Baisse des marchés : la bourse n’est pas un placement sans risque !

That was supposed to be going up, wasn't it? By: Rafael Matsunaga - CC BY 2.0

En accélérant la transition de l’épargne des souscripteurs vers les unités de compte, les compagnies d’assurance vont contribuer à ruiner la confiance déjà mince des épargnants dans la bourse, après les avoir « forcés » à investir à la veille d’un crash.

Par Sébastien Thiboumery.

Le CAC 40 est en baisse de près de 20 % depuis le début de l’année. Il faut donc saluer la clairvoyance des assureurs qui ont poussé voire contraint les épargnants ces derniers mois à investir en bourse via des contrats en unités de compte avec le discours suivant : il faut profiter de la hausse du marché actions car les taux d’intérêt sont au plus bas. Les marchés actions étaient pourtant au plus haut.

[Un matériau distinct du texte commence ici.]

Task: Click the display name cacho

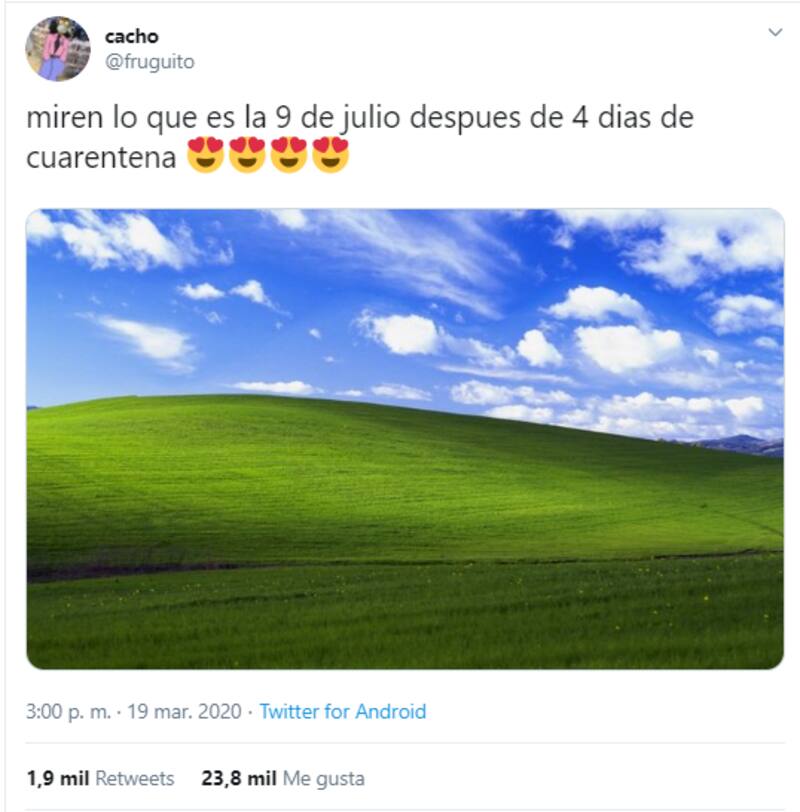Action: point(132,36)
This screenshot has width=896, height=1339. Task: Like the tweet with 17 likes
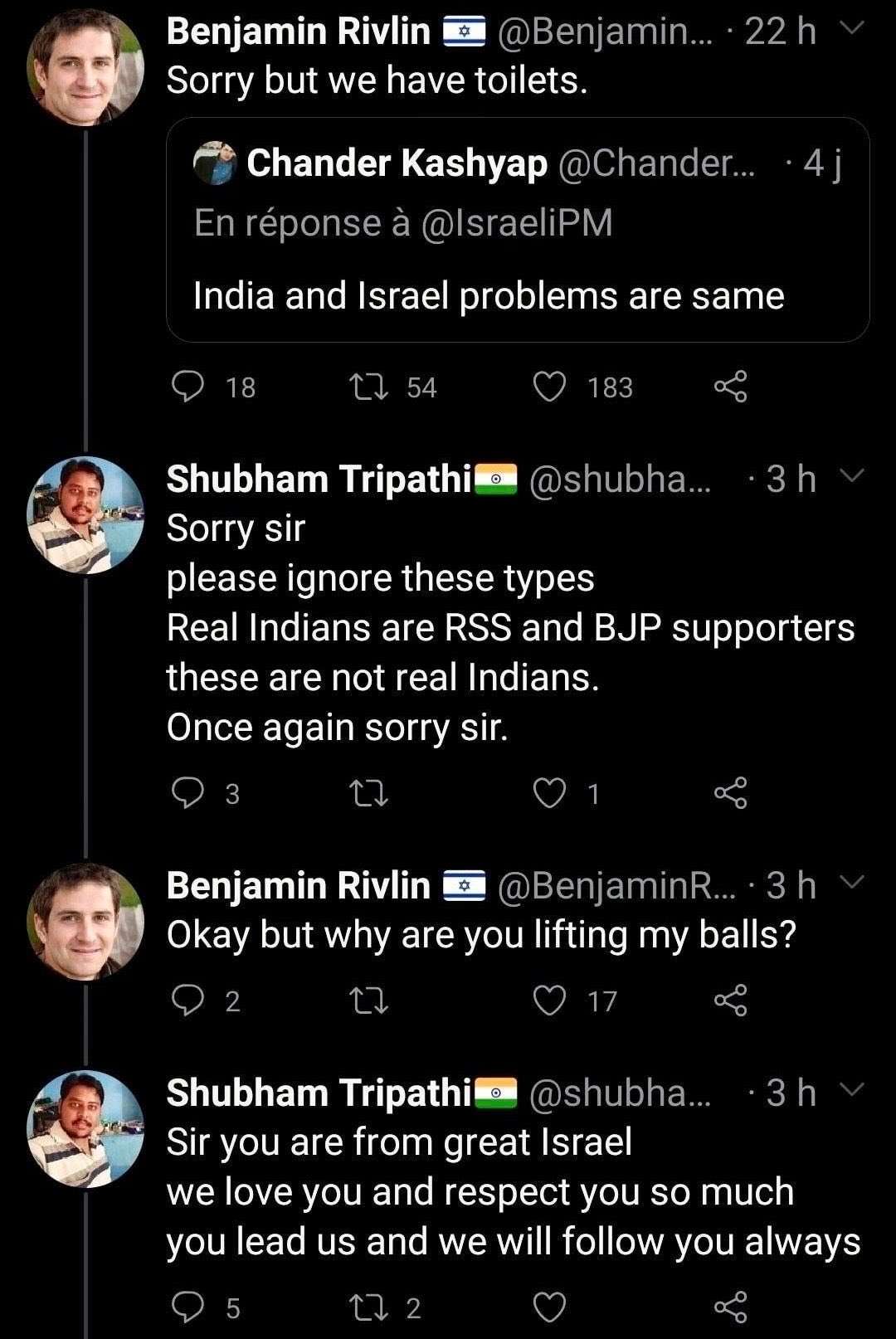(549, 1001)
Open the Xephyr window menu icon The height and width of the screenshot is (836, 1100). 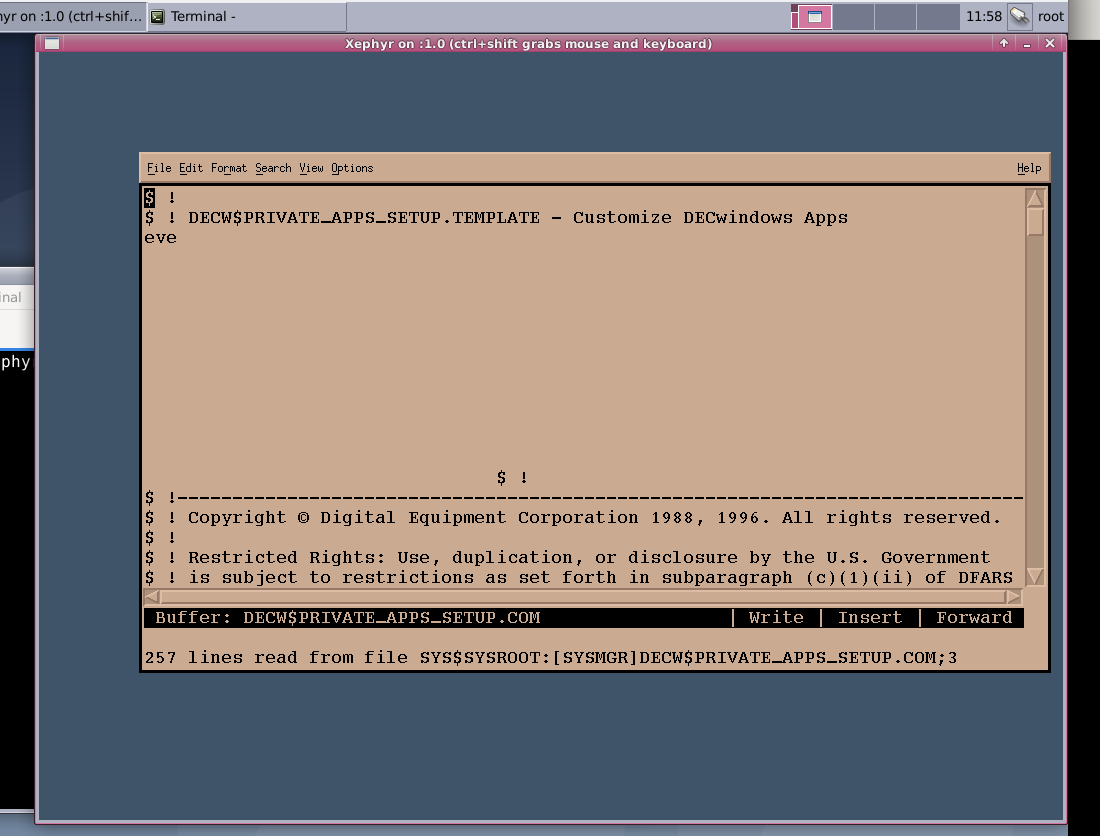52,44
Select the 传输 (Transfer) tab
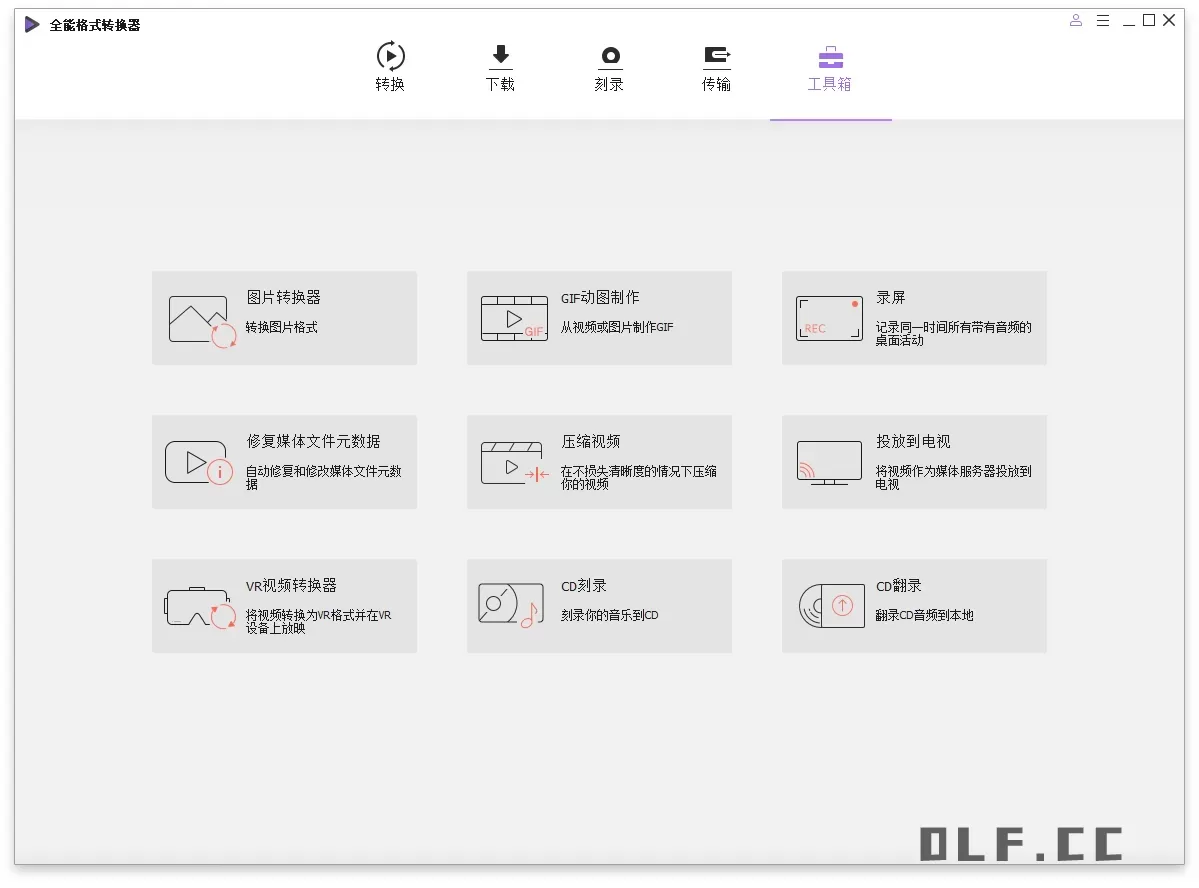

Le PDG de Generali France déclarait, fin septembre 2019 : « Le monde du fonds euros roi est terminé ! » en référence à la baisse du rendement sur les dettes des États. Les compagnies d’assurance vie ont ainsi organisé la disparition progressive du fonds euro en expliquant aux épargnants qu’il ne serait plus possible d’y allouer une part importante de leur capital. Or, si renoncer au capital garanti sur une partie de ses encours est une chose, être suffisamment informé pour réaliser cette opération en est une autre. Ces pratiques ne sont pas passées inaperçues.

Vigilance sur les contrats d’assurance

Le 30 janvier, l’Autorité de Contrôle Prudentiel et de Résolution (ACPR) se fend d’un communiqué rappelant à la vigilance sur la présentation des offres relatives aux contrats d’assurance vie impliquant des investissements sur des unités de compte, rappelant que leur souscription doit correspondre aux besoins exprimés par les épargnants.

L’ACPR a notamment examiné des publicités portant sur des offres à caractère promotionnel conditionnant le bénéfice de primes financières et des réductions, ou gratuités, temporaires des frais sur versement à un investissement minimum sur des supports en unités de compte.

Il convient ici de rappeler une règle de base de l’investissement : il n’y a pas de rendement élevé sans risque élevé. Chercher un rendement plus élevé n’est donc pas un choix sans risque. Les professionnels de l’assurance sont tenus à un devoir de conseil consistant à proposer un contrat cohérent avec les besoins de l’épargnant, en fonction de son profil de risque.

Les supports en unités de compte ne garantissant pas le capital versé, contrairement aux fonds euros, il en a résulté une augmentation du risque pour l’épargnant, dans un contexte de marché où davantage de prudence devait être requise.

Atteinte à la confiance des épargnants

Les chiffres sont éloquents. Selon la Fédération Française de l’Assurance (FFA), les unités de comptes ont représenté en moyenne 37 % de la collecte sur les trois mois cumulés à fin janvier 2020, contre 28 % en moyenne sur les trois mois cumulés à fin octobre 2019. Une hausse de près de dix points en quelques mois.

En accélérant la transition de l’épargne des souscripteurs vers les unités de compte, les compagnies d’assurance vont contribuer à ruiner la confiance déjà mince des épargnants dans la bourse, après les avoir « forcés » à investir à la veille d’un crash.

Ils ont bercé d’illusions les épargnants en leur faisant croire que la bourse était devenue un placement sans risque, qu’il n’y avait pas d’alternative aux actions avec des taux bas ou négatifs et que si les marchés actions venaient à baisser, les banques centrales interviendraient pour soutenir encore le marché.

Le ministre de l’Économie porte également sa part de responsabilité dans cette affaire, car Bruno Le Maire s’est montré favorable à une réorientation de l’épargne des Français de manière différente avec davantage de diversification vers les unités de compte.

En octobre 2019, il rappelle qu’il faut « servir plus de rendement aux Français qui acceptent plus de risques ». La privatisation de la Française des Jeux quelques semaines plus tard venait conforter son analyse, en ce sens que l’opération était censée permettre aux Français de diversifier leur placement à un moment où les taux d’intérêt sont très bas : « je souhaite que ce soit une opération populaire, que les Français participent le plus largement possible ».

Malgré le succès de l’opération, la réconciliation des Français avec les marchés n’a toujours pas eu lieu : ils sont trois millions à détenir des actions, contre 6,7 millions en 2007. Et l’indice CAC 40 se retrouvant désormais au même niveau qu’il y a cinq ans, le désamour risque de continuer un certain moment.